Work to complete: Give the records again word for word. Leave every picture out.

Material provided:
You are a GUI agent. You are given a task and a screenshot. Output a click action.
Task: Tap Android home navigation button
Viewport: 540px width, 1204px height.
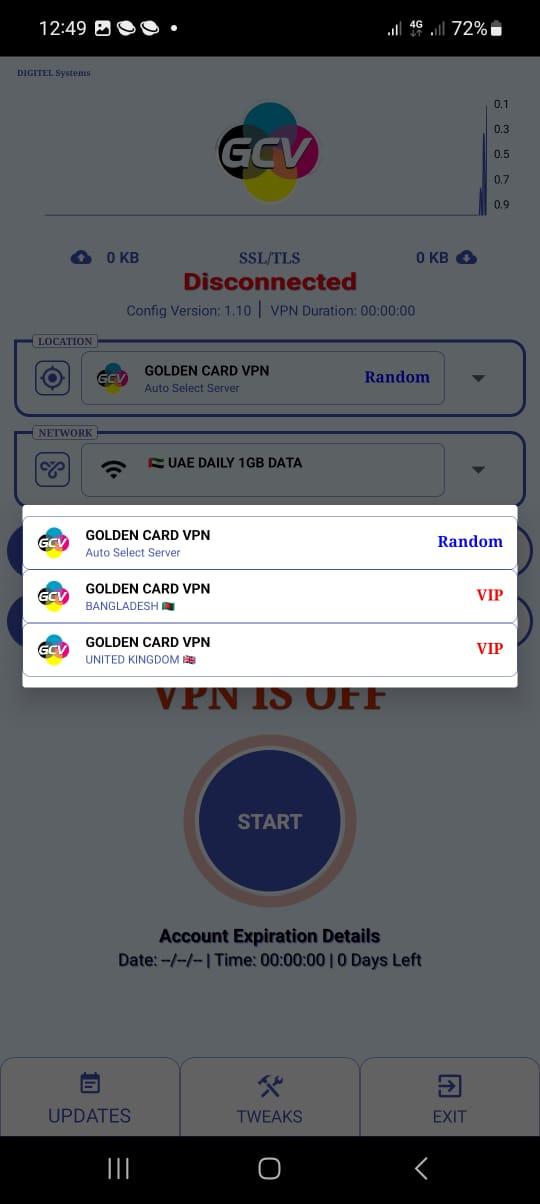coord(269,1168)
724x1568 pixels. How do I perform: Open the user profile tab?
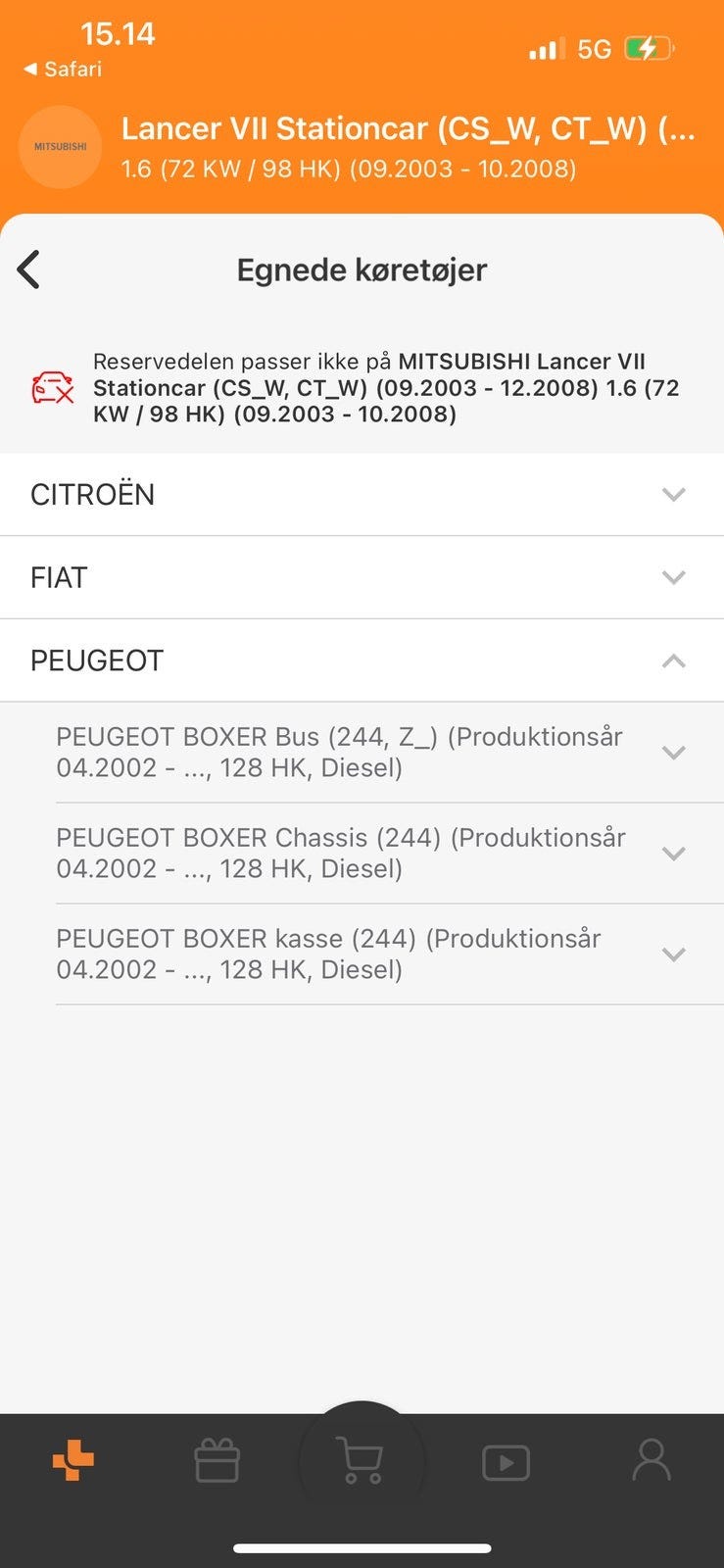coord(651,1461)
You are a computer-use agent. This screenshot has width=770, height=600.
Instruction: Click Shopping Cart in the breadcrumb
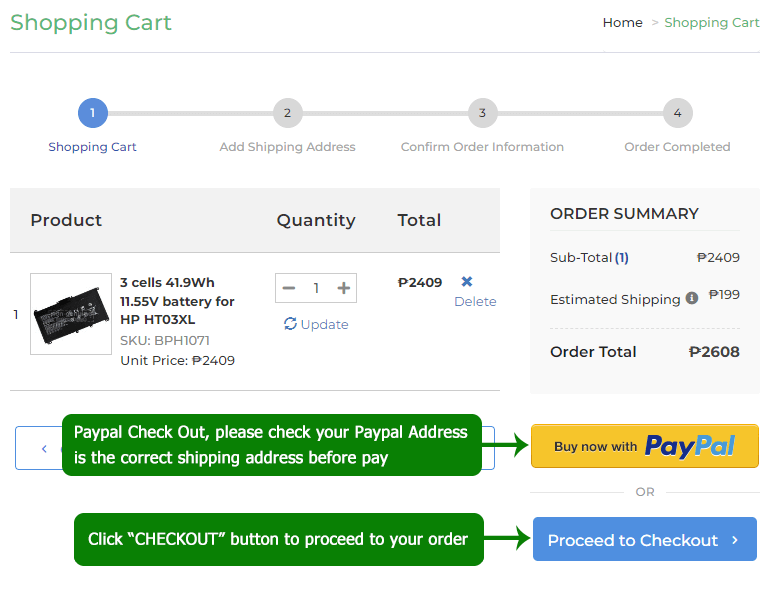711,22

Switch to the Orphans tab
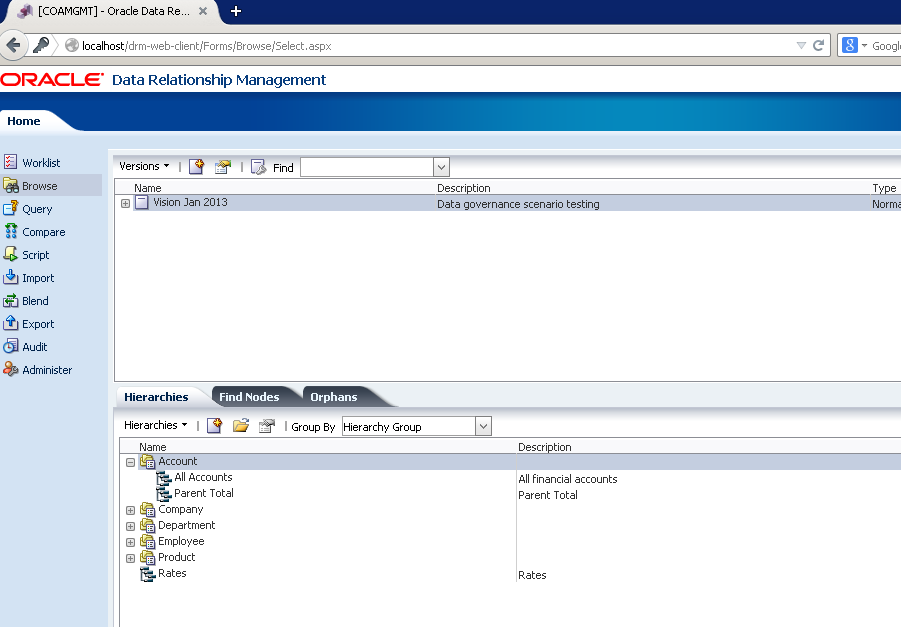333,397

Exercise response:
You are a GUI agent. You are given a task and a screenshot. Output a click action.
Task: Tap Android home navigation button
Viewport: 540px width, 1204px height.
coord(269,1168)
724x1568 pixels. How do I perform: Open the user profile tab?
coord(651,1461)
You are a computer-use agent. This screenshot has width=770, height=600.
Instruction: Click Shopping Cart in the breadcrumb
711,22

Switch to the Orphans tab
333,397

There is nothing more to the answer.